# [EXERCISE OBJECTIVE]
From the first line to the last, return the data exactly as written.

Entries taken from a collection
_ _ _ _

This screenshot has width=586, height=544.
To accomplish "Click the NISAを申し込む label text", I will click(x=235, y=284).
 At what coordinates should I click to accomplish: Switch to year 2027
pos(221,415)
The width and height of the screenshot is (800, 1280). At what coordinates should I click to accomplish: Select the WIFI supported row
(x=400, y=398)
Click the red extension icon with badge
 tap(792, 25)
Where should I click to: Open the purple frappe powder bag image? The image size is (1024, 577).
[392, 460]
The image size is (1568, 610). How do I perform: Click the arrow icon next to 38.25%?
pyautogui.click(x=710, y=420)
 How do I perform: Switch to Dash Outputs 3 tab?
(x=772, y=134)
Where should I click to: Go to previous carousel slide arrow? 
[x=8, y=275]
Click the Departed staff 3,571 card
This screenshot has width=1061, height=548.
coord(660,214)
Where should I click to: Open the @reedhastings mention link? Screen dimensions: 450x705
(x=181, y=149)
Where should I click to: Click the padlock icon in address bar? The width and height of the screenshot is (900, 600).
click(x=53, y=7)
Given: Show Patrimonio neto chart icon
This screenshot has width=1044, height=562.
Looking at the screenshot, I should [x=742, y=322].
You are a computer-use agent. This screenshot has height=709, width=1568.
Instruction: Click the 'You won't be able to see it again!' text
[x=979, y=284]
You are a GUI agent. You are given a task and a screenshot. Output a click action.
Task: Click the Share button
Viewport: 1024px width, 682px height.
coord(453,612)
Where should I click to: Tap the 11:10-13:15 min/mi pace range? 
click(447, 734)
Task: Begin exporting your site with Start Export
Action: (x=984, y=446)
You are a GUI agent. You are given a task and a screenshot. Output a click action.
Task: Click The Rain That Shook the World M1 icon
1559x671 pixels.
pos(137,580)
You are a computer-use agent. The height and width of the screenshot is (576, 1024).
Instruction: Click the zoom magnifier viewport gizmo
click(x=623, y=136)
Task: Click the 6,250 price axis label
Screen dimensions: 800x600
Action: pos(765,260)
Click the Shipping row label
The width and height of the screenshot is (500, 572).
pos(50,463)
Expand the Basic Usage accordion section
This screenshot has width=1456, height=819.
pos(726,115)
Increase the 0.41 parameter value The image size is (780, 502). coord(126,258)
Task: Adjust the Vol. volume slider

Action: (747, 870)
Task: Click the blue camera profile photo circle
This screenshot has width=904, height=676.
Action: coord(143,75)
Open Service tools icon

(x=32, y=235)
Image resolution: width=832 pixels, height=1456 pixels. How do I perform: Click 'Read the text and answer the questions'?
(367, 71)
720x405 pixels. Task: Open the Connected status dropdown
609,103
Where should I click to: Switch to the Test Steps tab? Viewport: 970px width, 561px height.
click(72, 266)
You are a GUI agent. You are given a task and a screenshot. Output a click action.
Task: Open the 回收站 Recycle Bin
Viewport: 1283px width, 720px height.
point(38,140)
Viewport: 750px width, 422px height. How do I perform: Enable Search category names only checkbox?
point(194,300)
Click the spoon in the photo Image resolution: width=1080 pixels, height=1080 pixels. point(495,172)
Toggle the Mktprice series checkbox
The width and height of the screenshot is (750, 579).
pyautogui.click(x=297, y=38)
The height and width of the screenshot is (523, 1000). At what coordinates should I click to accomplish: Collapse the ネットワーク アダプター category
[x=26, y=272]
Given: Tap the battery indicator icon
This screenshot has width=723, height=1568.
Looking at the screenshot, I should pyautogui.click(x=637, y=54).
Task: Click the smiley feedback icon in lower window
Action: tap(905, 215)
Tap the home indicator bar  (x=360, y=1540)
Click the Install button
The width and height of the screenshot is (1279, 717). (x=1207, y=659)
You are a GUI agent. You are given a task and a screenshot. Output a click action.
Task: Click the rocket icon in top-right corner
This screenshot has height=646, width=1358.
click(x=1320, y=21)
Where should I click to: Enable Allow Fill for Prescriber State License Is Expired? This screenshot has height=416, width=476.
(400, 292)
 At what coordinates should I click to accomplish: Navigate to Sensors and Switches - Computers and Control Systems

_ _ _ _

# [ANSWER BELOW]
This screenshot has width=586, height=544.
To accomplish "Click the NISAを申し込む label text", I will click(x=235, y=284).
 At what coordinates should I click to accomplish: Switch to year 2027
pos(221,415)
The width and height of the screenshot is (800, 1280). At what coordinates should I click to accomplish: Select the WIFI supported row
(x=400, y=398)
Click the red extension icon with badge
 tap(792, 25)
Where should I click to: Open the purple frappe powder bag image? The image size is (1024, 577).
[392, 460]
The image size is (1568, 610). How do I perform: Click the arrow icon next to 38.25%?
pyautogui.click(x=710, y=420)
 How do I perform: Switch to Dash Outputs 3 tab?
(x=772, y=134)
Where should I click to: Go to previous carousel slide arrow? 
[x=8, y=275]
Click the Departed staff 3,571 card
This screenshot has width=1061, height=548.
coord(660,214)
Where should I click to: Open the @reedhastings mention link? Screen dimensions: 450x705
(x=181, y=149)
Where should I click to: Click the padlock icon in address bar? The width and height of the screenshot is (900, 600).
click(x=53, y=7)
Given: Show Patrimonio neto chart icon
This screenshot has width=1044, height=562.
Looking at the screenshot, I should [x=742, y=322].
You are a computer-use agent. This screenshot has height=709, width=1568.
Instruction: Click the 'You won't be able to see it again!' text
[x=979, y=284]
You are a GUI agent. You are given a task and a screenshot. Output a click action.
Task: Click the Share button
Viewport: 1024px width, 682px height.
coord(453,612)
Where should I click to: Tap the 11:10-13:15 min/mi pace range? 
click(447, 734)
Task: Begin exporting your site with Start Export
Action: (x=984, y=446)
You are a GUI agent. You are given a task and a screenshot. Output a click action.
Task: Click The Rain That Shook the World M1 icon
1559x671 pixels.
pos(137,580)
You are a computer-use agent. The height and width of the screenshot is (576, 1024).
Instruction: Click the zoom magnifier viewport gizmo
click(x=623, y=136)
Task: Click the 6,250 price axis label
Screen dimensions: 800x600
Action: pos(765,260)
Click the Shipping row label
The width and height of the screenshot is (500, 572).
pos(50,463)
Expand the Basic Usage accordion section
This screenshot has width=1456, height=819.
pos(726,115)
Increase the 0.41 parameter value The image size is (780, 502). coord(126,258)
Task: Adjust the Vol. volume slider

Action: (747, 870)
Task: Click the blue camera profile photo circle
This screenshot has width=904, height=676.
Action: coord(143,75)
Open Service tools icon

(x=32, y=235)
Image resolution: width=832 pixels, height=1456 pixels. How do I perform: Click 'Read the text and answer the questions'?
(367, 71)
720x405 pixels. Task: Open the Connected status dropdown
609,103
Where should I click to: Switch to the Test Steps tab? Viewport: 970px width, 561px height.
click(72, 266)
You are a GUI agent. You are given a task and a screenshot. Output a click action.
Task: Open the 回收站 Recycle Bin
Viewport: 1283px width, 720px height.
point(38,140)
Viewport: 750px width, 422px height. How do I perform: Enable Search category names only checkbox?
point(194,300)
Click the spoon in the photo Image resolution: width=1080 pixels, height=1080 pixels. point(495,172)
Toggle the Mktprice series checkbox
The width and height of the screenshot is (750, 579).
pyautogui.click(x=297, y=38)
The height and width of the screenshot is (523, 1000). At what coordinates should I click to accomplish: Collapse the ネットワーク アダプター category
[x=26, y=272]
Given: Tap the battery indicator icon
This screenshot has width=723, height=1568.
Looking at the screenshot, I should pyautogui.click(x=637, y=54).
Task: Click the smiley feedback icon in lower window
Action: tap(905, 215)
Tap the home indicator bar  (x=360, y=1540)
Click the Install button
The width and height of the screenshot is (1279, 717). (x=1207, y=659)
You are a GUI agent. You are given a task and a screenshot. Output a click action.
Task: Click the rocket icon in top-right corner
This screenshot has height=646, width=1358.
click(x=1320, y=21)
Where should I click to: Enable Allow Fill for Prescriber State License Is Expired? This screenshot has height=416, width=476.
(400, 292)
 At what coordinates should I click to accomplish: Navigate to Sensors and Switches - Computers and Control Systems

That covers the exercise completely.